Better than high impact
January 24, 2019 |
What our world needs now is… more high-impact practices? To support “persistence” and “retention”?Whether you’ve been reading tweets or listening to the radio, perhaps you—like me—have been thinking that our polarized society could benefit from what our Xavier can offer.
That certainly includes a critical approach to interpreting social media, as our own Leslie Rasmussen reminds us.
How else can our liberal arts foundation prepare our students for meaningful, difference-making lives in this society? That’s where the AAC&U’s eleven “high-impact practices” (PDF) come in; the list includes First-Year Seminars and Writing-Intensive Courses as well as Undergraduate Research and Diversity/Global Learning.

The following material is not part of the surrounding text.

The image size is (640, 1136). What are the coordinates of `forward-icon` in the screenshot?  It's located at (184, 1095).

I find the evidence for the effectiveness of high-impact practices compelling.
I find the rhetoric of high-impact practices uninspiring. Only a pedagogical technocrat could love the language of HIPs.
As a Jesuit Catholic university, we can do better. What about promoting, for instance, what one of the past week’s more thoughtful tweets suggested—namely the “culture of encounter” championed by the current pope, himself a member of the Society of Jesus?

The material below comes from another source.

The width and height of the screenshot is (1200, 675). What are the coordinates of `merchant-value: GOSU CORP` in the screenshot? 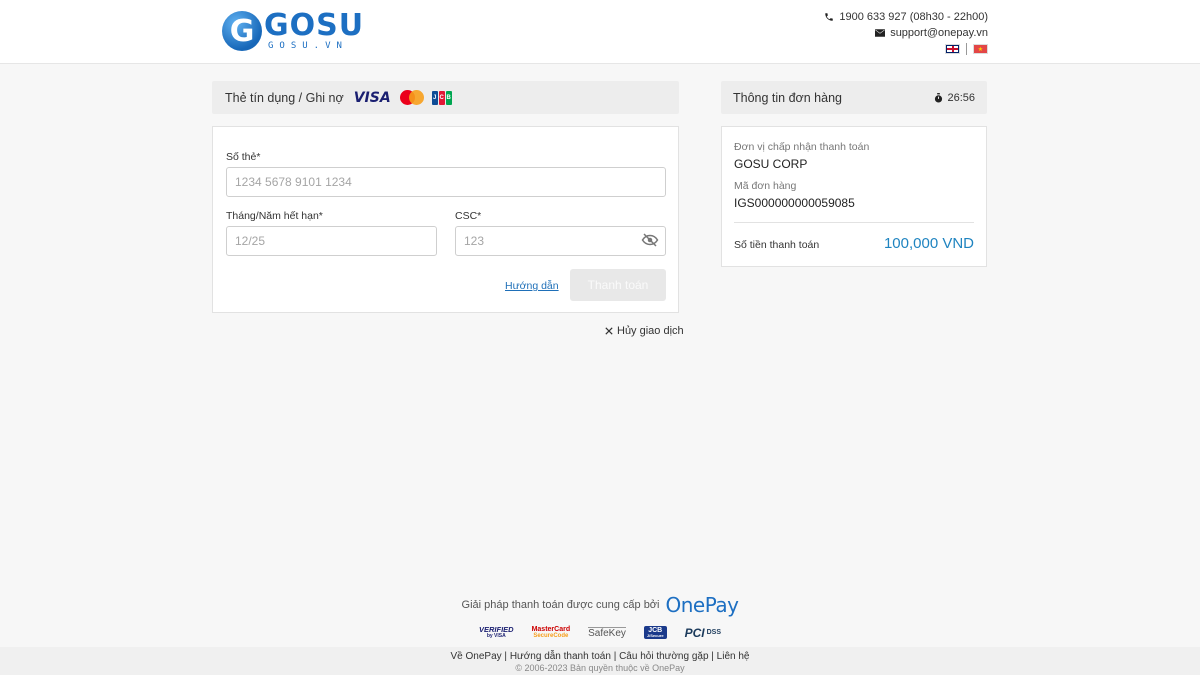 It's located at (771, 164).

What would that entail? Just look around. Seek challenging, thought-provoking ideas and experiences, even as you design the same for our students. Examples already abound.
Try Friday’s Cohen art gallery opening of a pair of exhibits about race (including Greg Rust's photography, as above) and the related E/RS conversation on February 18 with the founders of Mirror of Race.
A culture of encounter: a worthy pursuit, I’d say, for our Jesuit Catholic university.